BEGIN RECORDED DATA
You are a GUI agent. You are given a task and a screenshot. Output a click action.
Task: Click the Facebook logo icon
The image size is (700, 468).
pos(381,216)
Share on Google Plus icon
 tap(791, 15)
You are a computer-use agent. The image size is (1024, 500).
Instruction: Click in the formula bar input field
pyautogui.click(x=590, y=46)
END RECORDED DATA
BEGIN RECORDED DATA
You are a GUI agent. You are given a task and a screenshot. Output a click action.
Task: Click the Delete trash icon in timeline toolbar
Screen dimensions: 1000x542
END RECORDED DATA
§ WHAT YOU WILL DO: After locating the line with "Task: Click the Delete" in the material above, return it and each line after it exactly, ending at the line with "Screen dimensions: 1000x542".

§ SOLVED EXERCISE:
Task: Click the Delete trash icon in timeline toolbar
Screen dimensions: 1000x542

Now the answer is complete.